-- Your instructions --
Transcribe the stretch of entries below from the line with "You are a computer-use" through the line with "Instruction: Open 카드", exactly and with both ends included; leave out all other lines.

-- Raw data --
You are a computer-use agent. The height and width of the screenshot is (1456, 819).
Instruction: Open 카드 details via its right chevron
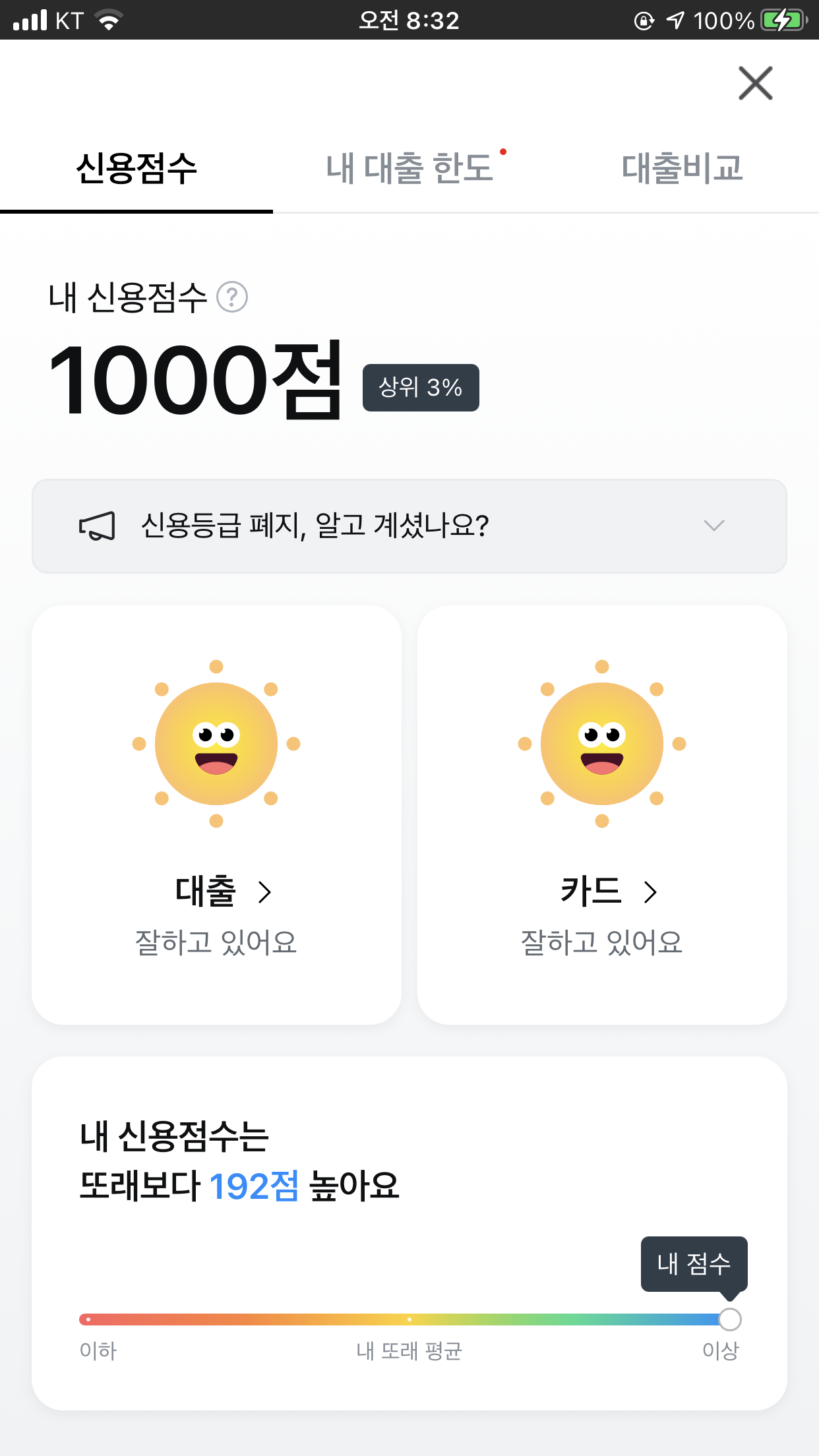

--

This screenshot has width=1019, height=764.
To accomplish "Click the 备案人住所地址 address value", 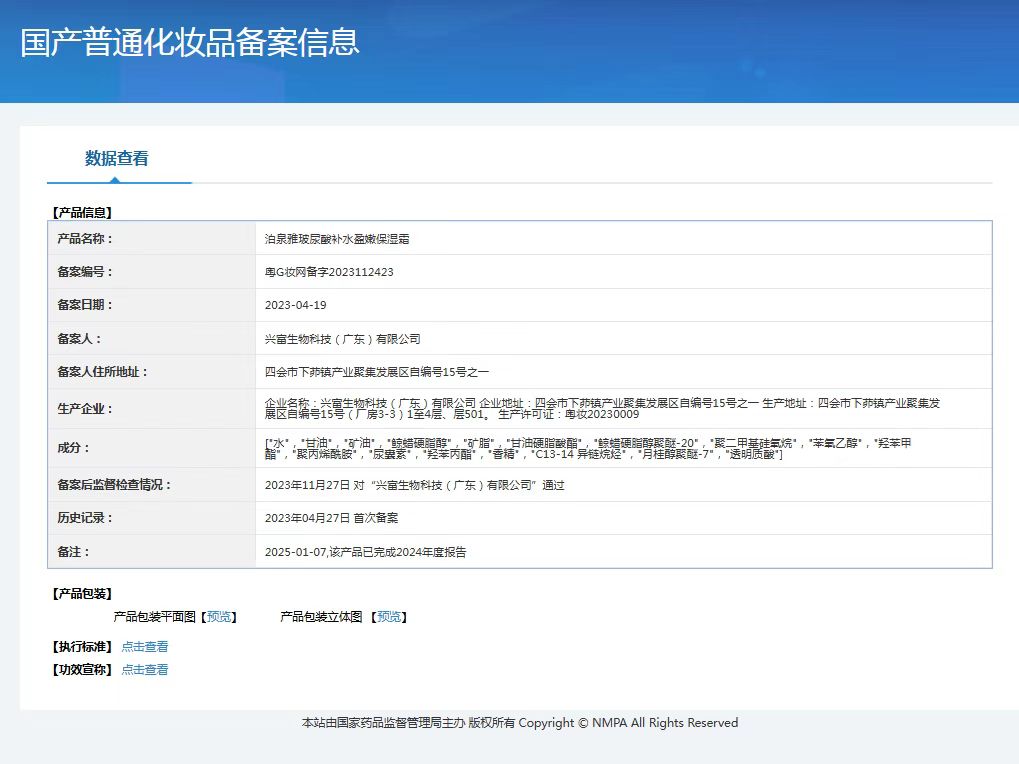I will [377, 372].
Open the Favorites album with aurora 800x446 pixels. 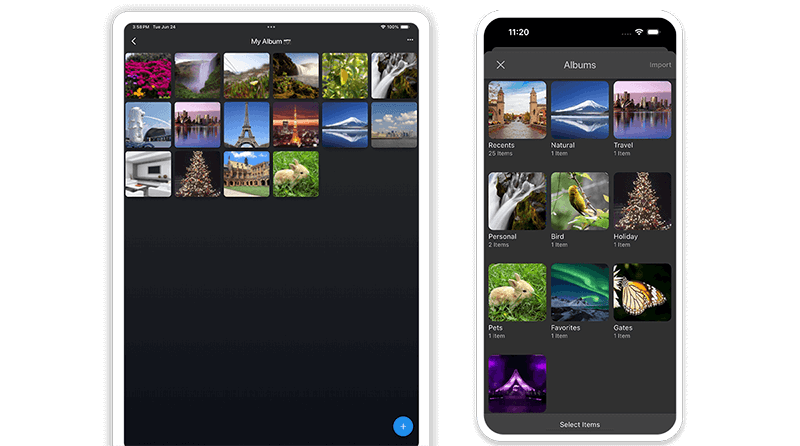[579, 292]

-- Problem solution --
You are a computer-use agent. The height and width of the screenshot is (1456, 819).
Instruction: Open 카드 details via its right chevron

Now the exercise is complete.